What the task requires:
Please copy out every one of the following lines word for word, from the first to the last.

[start of Listed records]

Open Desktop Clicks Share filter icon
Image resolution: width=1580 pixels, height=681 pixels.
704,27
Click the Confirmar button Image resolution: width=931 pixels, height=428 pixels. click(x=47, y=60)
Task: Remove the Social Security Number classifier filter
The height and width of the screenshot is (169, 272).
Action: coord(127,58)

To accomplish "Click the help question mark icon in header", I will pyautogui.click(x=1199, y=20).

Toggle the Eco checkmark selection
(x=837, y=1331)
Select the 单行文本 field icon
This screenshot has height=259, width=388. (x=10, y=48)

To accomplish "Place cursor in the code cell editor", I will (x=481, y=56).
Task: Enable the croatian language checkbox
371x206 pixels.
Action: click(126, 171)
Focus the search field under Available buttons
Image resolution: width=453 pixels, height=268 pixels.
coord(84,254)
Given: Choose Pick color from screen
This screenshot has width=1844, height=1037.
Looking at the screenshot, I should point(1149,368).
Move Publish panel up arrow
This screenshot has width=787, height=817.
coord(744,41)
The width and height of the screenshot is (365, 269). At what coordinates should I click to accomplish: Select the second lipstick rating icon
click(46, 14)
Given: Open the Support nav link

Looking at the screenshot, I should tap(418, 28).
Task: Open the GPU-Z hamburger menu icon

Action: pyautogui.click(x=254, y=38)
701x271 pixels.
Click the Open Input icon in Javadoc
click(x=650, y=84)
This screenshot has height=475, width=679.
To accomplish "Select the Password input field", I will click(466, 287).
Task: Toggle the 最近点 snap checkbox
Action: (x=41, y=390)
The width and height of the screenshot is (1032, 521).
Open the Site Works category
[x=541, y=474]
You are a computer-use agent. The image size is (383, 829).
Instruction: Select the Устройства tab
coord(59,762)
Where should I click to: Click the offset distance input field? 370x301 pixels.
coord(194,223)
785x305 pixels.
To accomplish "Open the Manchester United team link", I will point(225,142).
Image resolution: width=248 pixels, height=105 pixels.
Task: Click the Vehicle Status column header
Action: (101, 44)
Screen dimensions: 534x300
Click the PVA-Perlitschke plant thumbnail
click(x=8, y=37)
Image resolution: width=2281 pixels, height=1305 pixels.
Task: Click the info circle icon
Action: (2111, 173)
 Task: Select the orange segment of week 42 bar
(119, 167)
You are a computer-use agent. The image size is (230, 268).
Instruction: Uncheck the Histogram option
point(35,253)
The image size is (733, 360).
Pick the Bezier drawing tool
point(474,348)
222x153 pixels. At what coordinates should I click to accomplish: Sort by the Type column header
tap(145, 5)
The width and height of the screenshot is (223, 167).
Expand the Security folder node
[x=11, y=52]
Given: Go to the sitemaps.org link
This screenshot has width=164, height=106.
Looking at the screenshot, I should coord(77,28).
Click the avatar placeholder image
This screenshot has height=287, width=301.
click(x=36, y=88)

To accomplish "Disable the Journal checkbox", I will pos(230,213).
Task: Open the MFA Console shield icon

[end of Listed records]

Answer in full:
Open Desktop Clicks Share filter icon
Image resolution: width=1580 pixels, height=681 pixels.
704,27
Click the Confirmar button Image resolution: width=931 pixels, height=428 pixels. click(x=47, y=60)
Task: Remove the Social Security Number classifier filter
The height and width of the screenshot is (169, 272).
Action: coord(127,58)

To accomplish "Click the help question mark icon in header", I will pyautogui.click(x=1199, y=20).

Toggle the Eco checkmark selection
(x=837, y=1331)
Select the 单行文本 field icon
This screenshot has height=259, width=388. (x=10, y=48)

To accomplish "Place cursor in the code cell editor", I will (x=481, y=56).
Task: Enable the croatian language checkbox
371x206 pixels.
Action: click(126, 171)
Focus the search field under Available buttons
Image resolution: width=453 pixels, height=268 pixels.
coord(84,254)
Given: Choose Pick color from screen
This screenshot has width=1844, height=1037.
Looking at the screenshot, I should point(1149,368).
Move Publish panel up arrow
This screenshot has width=787, height=817.
coord(744,41)
The width and height of the screenshot is (365, 269). At what coordinates should I click to accomplish: Select the second lipstick rating icon
click(46, 14)
Given: Open the Support nav link

Looking at the screenshot, I should tap(418, 28).
Task: Open the GPU-Z hamburger menu icon

Action: pyautogui.click(x=254, y=38)
701x271 pixels.
Click the Open Input icon in Javadoc
click(x=650, y=84)
This screenshot has height=475, width=679.
To accomplish "Select the Password input field", I will click(466, 287).
Task: Toggle the 最近点 snap checkbox
Action: (x=41, y=390)
The width and height of the screenshot is (1032, 521).
Open the Site Works category
[x=541, y=474]
You are a computer-use agent. The image size is (383, 829).
Instruction: Select the Устройства tab
coord(59,762)
Where should I click to: Click the offset distance input field? 370x301 pixels.
coord(194,223)
785x305 pixels.
To accomplish "Open the Manchester United team link", I will point(225,142).
Image resolution: width=248 pixels, height=105 pixels.
Task: Click the Vehicle Status column header
Action: (101, 44)
Screen dimensions: 534x300
Click the PVA-Perlitschke plant thumbnail
click(x=8, y=37)
Image resolution: width=2281 pixels, height=1305 pixels.
Task: Click the info circle icon
Action: (2111, 173)
 Task: Select the orange segment of week 42 bar
(119, 167)
You are a computer-use agent. The image size is (230, 268).
Instruction: Uncheck the Histogram option
point(35,253)
The image size is (733, 360).
Pick the Bezier drawing tool
point(474,348)
222x153 pixels. At what coordinates should I click to accomplish: Sort by the Type column header
tap(145, 5)
The width and height of the screenshot is (223, 167).
Expand the Security folder node
[x=11, y=52]
Given: Go to the sitemaps.org link
This screenshot has width=164, height=106.
Looking at the screenshot, I should coord(77,28).
Click the avatar placeholder image
This screenshot has height=287, width=301.
click(x=36, y=88)

To accomplish "Disable the Journal checkbox", I will pos(230,213).
Task: Open the MFA Console shield icon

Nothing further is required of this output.